Ze nipt wat aan haar glas. Het glas is goed gevuld met rode wijn. Dagelijks drinkt zij dit op een vast tijdstip. Haar huisarts heeft zojuist de definitieve tijd van de geplande euthanasie verteld. ‘Er valt een last van me af, best gek eigenlijk fluistert mevrouw. Ze houdt haar glas om hoog en zegt: ‘Ga nu niet tegen mij zeggen ik wens je een veilige reis, of een fijne behouden reis. Want die reis weet niemand. En wat ik nog erger vind – doe ze de groetjes daar boven- ‘. Er ontstaat een interessant gesprek over leven na de dood. Haar echtgenoot heeft een bijna-dood ervaring meegemaakt en verteld over een wit licht en over een veld vol bloemen. Zelf gelooft ze niet in een leven na de dood, dan zou het daarboven veel te druk zijn is haar mening.

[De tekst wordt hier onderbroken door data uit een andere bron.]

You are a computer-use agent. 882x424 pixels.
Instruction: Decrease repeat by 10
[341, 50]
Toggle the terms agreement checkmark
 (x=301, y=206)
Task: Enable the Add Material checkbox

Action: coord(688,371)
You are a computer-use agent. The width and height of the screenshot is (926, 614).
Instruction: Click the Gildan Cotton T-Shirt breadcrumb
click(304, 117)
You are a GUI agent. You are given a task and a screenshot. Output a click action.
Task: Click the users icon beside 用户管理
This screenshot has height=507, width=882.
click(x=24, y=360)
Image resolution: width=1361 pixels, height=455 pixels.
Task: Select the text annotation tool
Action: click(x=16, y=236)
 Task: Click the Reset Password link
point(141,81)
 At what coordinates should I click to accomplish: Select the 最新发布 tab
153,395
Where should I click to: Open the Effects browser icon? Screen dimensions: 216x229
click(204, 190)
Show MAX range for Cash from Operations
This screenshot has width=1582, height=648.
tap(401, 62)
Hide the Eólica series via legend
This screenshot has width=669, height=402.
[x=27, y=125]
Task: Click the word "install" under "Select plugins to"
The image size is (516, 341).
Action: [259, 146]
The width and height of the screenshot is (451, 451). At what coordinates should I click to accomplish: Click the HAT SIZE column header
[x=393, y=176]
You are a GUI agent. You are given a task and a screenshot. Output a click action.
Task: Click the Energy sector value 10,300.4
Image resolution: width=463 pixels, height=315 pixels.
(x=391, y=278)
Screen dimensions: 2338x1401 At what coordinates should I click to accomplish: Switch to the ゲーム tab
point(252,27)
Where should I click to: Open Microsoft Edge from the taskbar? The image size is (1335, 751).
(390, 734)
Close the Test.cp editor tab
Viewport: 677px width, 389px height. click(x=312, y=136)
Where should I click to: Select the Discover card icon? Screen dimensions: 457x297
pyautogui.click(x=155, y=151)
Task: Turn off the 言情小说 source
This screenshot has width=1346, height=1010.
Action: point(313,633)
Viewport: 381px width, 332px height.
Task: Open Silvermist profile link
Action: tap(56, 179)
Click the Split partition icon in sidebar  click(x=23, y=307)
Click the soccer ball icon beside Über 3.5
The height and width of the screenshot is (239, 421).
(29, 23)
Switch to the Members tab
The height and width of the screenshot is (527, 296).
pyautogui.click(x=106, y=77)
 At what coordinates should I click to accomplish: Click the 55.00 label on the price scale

Ik vraag aan haar wat zij graag zou willen horen als iemand afscheid komt nemen. Ze neemt ondertussen wat grotere slokken wijn en verslikt zich omdat ze begint te lachen. Na een behoorlijke hoestbui zegt ze: ‘Stel er is leven na de dood, dan ga ik de bloemetjes buiten zetten’. Ze ziet het helemaal voor zich en schenkt nog een wijntje in.

Als ik afscheid neem van mevrouw neem merk ik dat het toch bijzonder voelt om te zeggen: ‘Ik wens u veel plezier met de bloemetjes buiten zetten’. Mevrouw vindt het geweldig. Een glimlach van oor tot oor. ‘Dit klinkt toch veel gezelliger’? zegt ze tegen mij. Ik merk aan haar dat ze iets van bevestiging zoekt en geef haar gelijk.

Tijdens het schrijven van dit verhaal weet ik dat ze ondertussen is overleden. Ik wens haar rust en een hemel vol bloemen.\

Ik nip zelf ook even aan mijn glas rode wijn en proost op het leven.